Cowboys Offensive Line Redux: Football Outsiders On Its Past And (Potential) Future

Football Outsiders and their expert statistical analysis are compelling metrics for use by football fans. Many a thesis on BTB has been substantiated by their fine work. But the guys at FO aren't merely statistical innovators; they are superb football scribes and shrewd talent evaluators in their own right. As proof of this, I'd like to draw your attention to two articles that they have posted of late, both of which tackle a topic of great (and, often, grave) concern to Cowboys fans: the offensive line.

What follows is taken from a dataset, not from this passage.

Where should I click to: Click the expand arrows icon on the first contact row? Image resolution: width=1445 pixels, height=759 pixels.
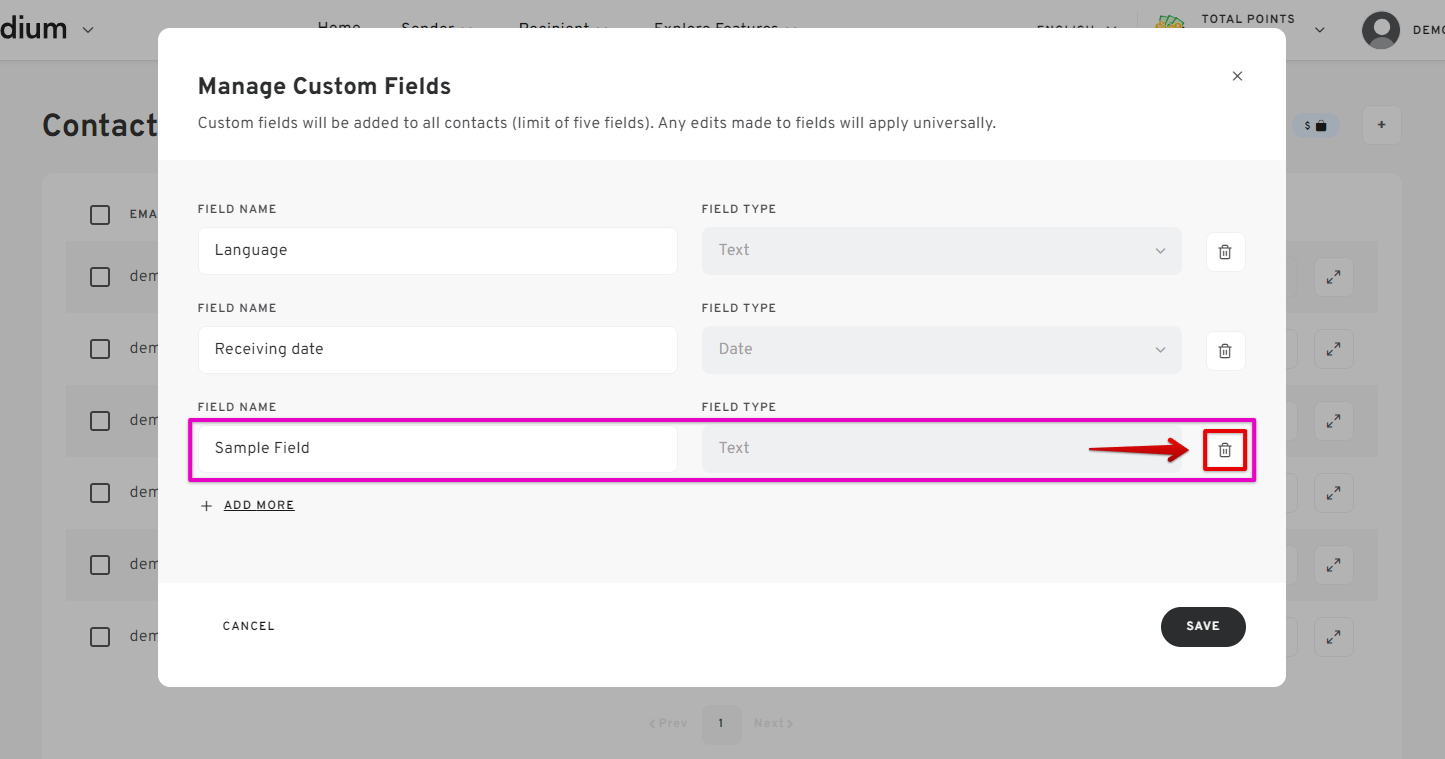[1334, 277]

Early in the season, if you'll recall, we featured one of FO's recurring columns, Word of Muth, penned by former Stanford (and all-Pac 10) OT Ben Muth. Muth initially set out to analyze four teams' offensive lines, rotating among the four each week. However, after Wade Phillips' dismissal, he judged the Dallas o-line so poor and the Cowboys to be so irrelevant that he stopped covering them and picked up the Steelers instead. But that doesn't mean he stopped writing about our beloved 'Boys; in a recent Q & A column, he answered several fascinating questions from readers and handed out final season grades:

Dallas Cowboys: C-. Just below league average. They have a really good center and a pretty good left guard. Doug Free looks promising on the left side, but Marc Colombo looks past it on the right side. Leonard Davis' wife is on a reality show, and that was probably the highlight of his season. It was a rough season for Davis.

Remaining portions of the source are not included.